Friday, May 19, 2017

FCC freezes rural phone rates for two years

The Federal Communications Commission voted on Tuesday to freeze rural phone rates for two years, Kery Murakami reports for Community Newspaper Holdings Inc. "The 2-1 vote provided relief from the rule mandating companies charge the national average phone rate, which goes from $18 to $20 in July and then to $22 the following year."

FCC said it will consider at a later date permanently changing or revoking the six-year-old rule that has been widely criticized for raising phone rates to more than one million rural customers, Murakami writes. FCC's decision may have come too late to stop all rural phone bills from increasing this year. At least one company, the non-profit People’s Rural Telephone Cooperative in McKee, Ky., said it had already scheduled a rate hike of $21 to cover an additional service area.

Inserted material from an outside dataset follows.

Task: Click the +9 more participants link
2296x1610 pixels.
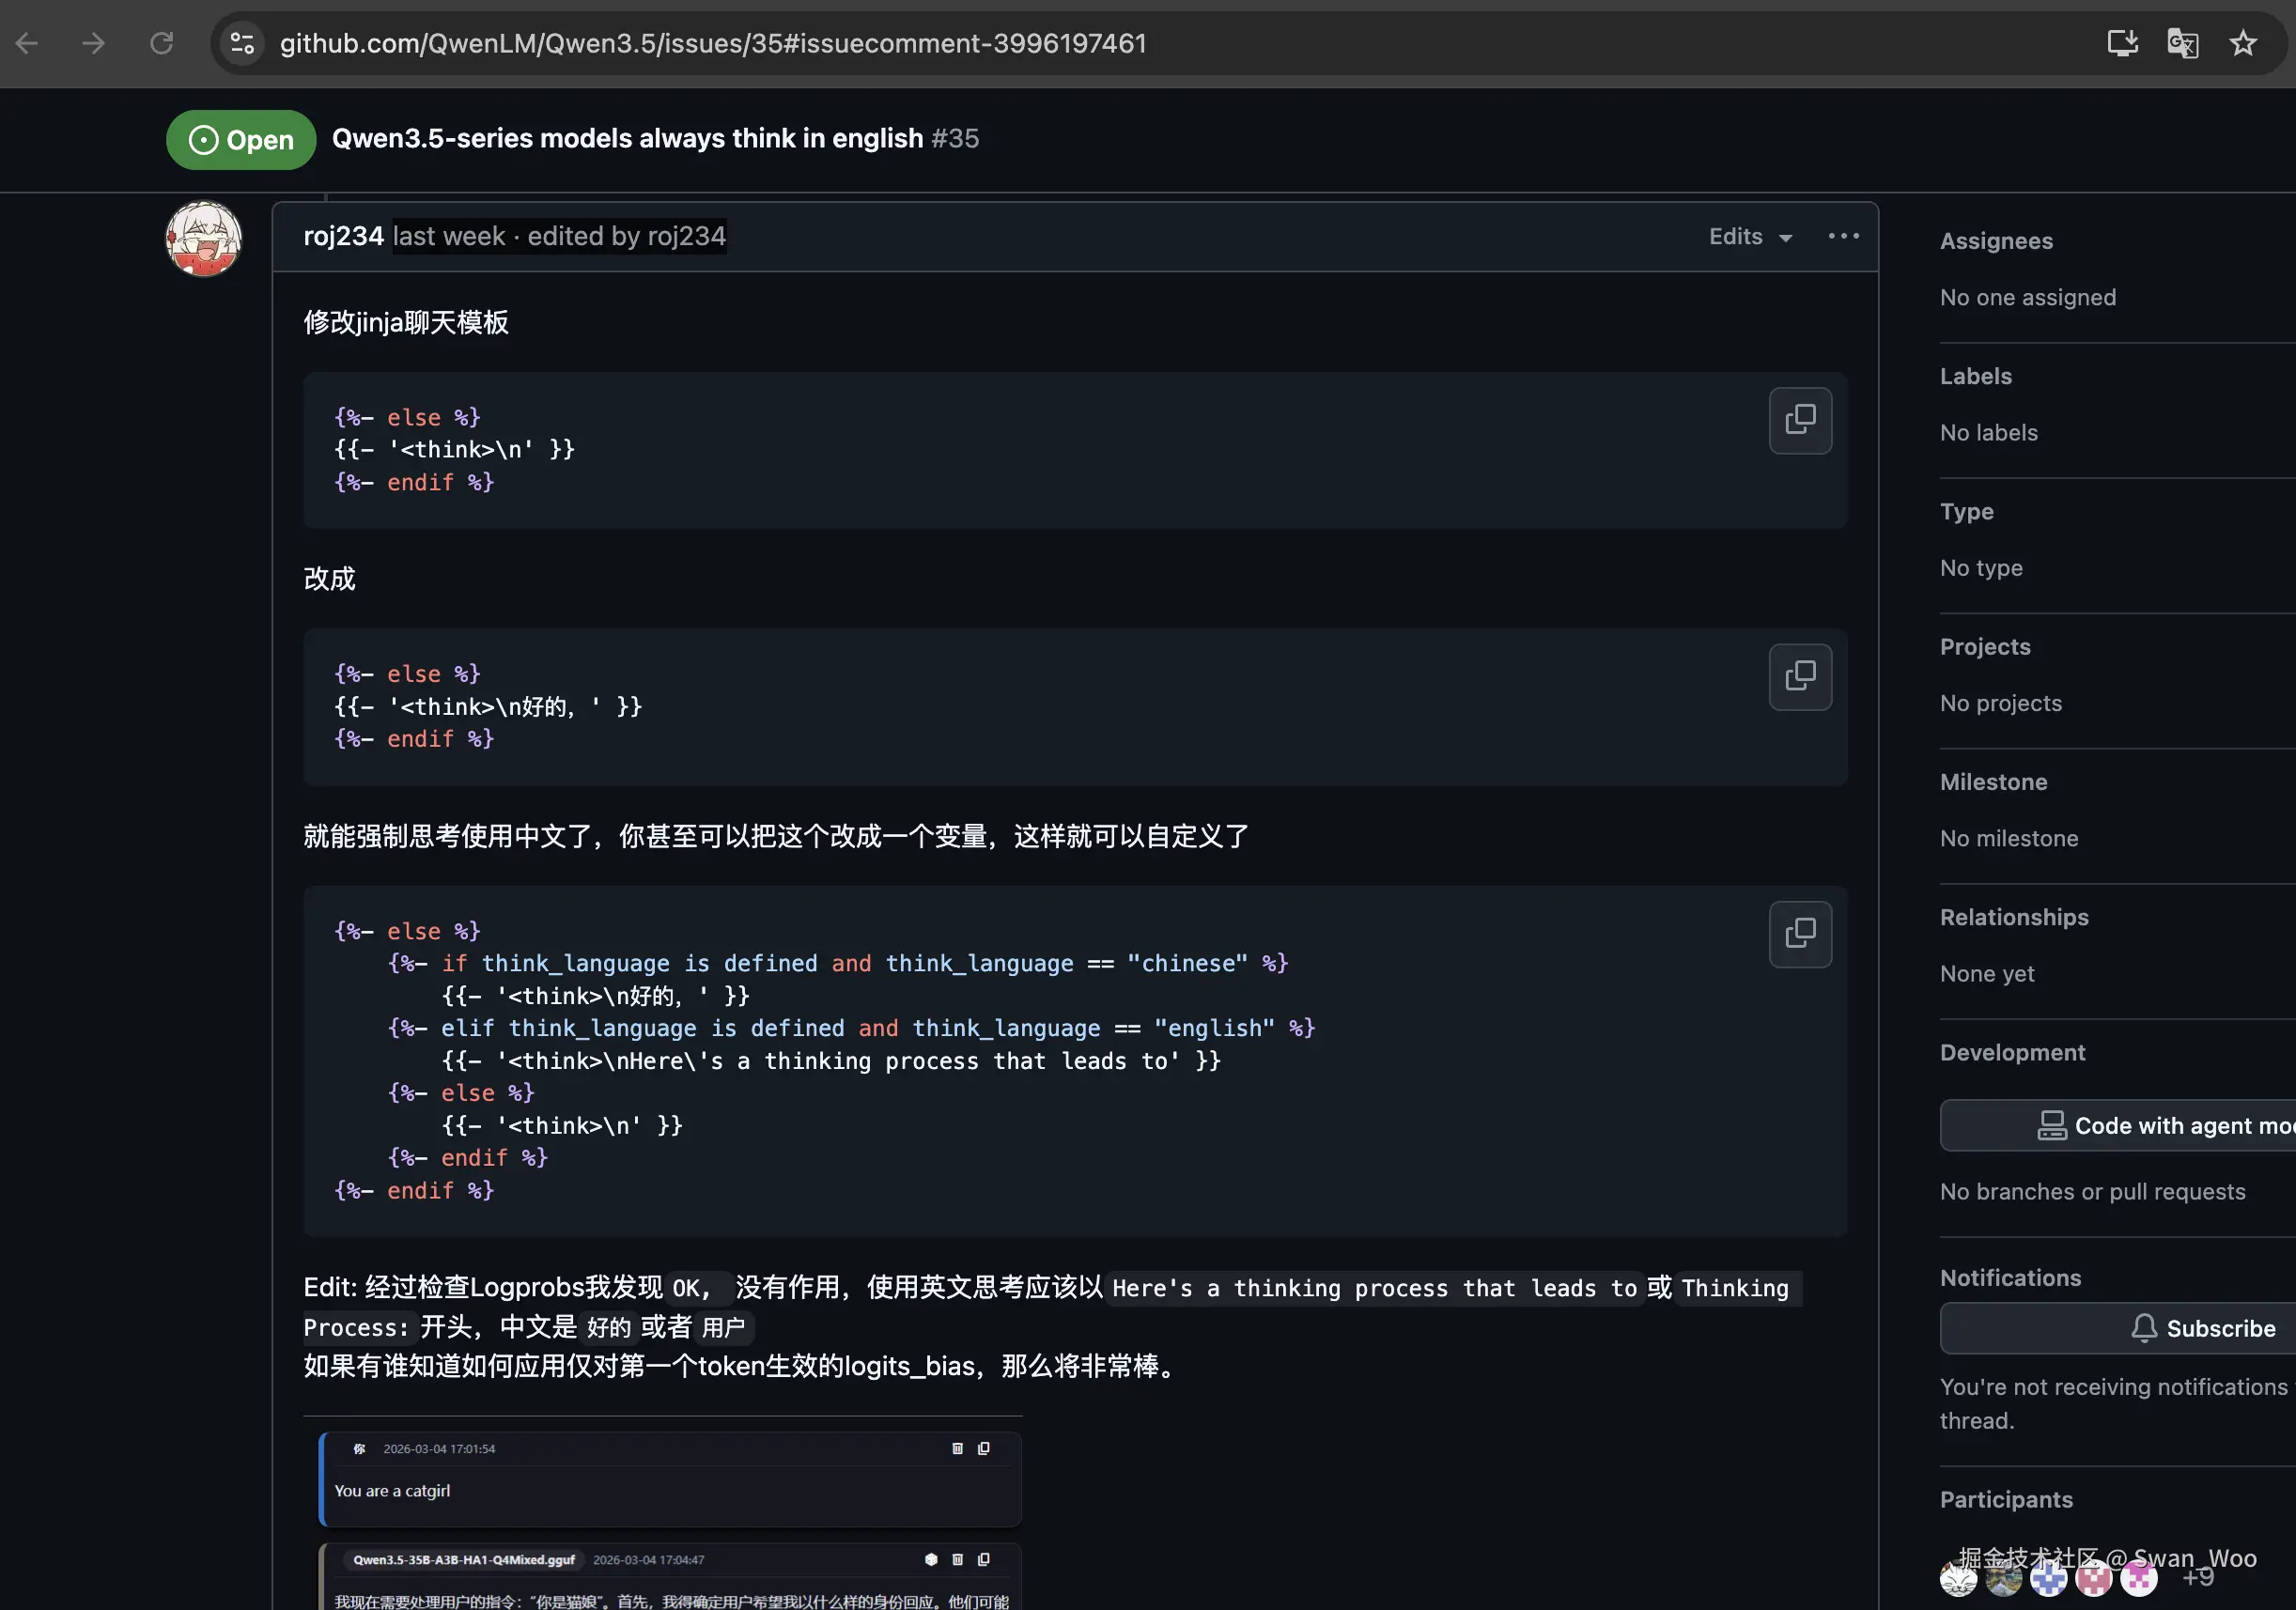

FCC Chairman Adjit Pai, a Republican, said the rural mandatory minimum rule was unfair "when compared with the average rate in some high-income urban areas like Washington, D. C.’s $13 monthly fee," Murakami writes. Republican Mike O’Rielly "said he agreed with the reason that led to the rule—urban phone customers subsidizing rural customers—but voted for the freeze anyway." Democrat Mignon Clyburn "said phone urban customers include “those who can least afford” to subsidize rural customers. She wanted the FCC to also approve policies cracking down on waste, fraud and abuse in the subsidies in order to lower rates."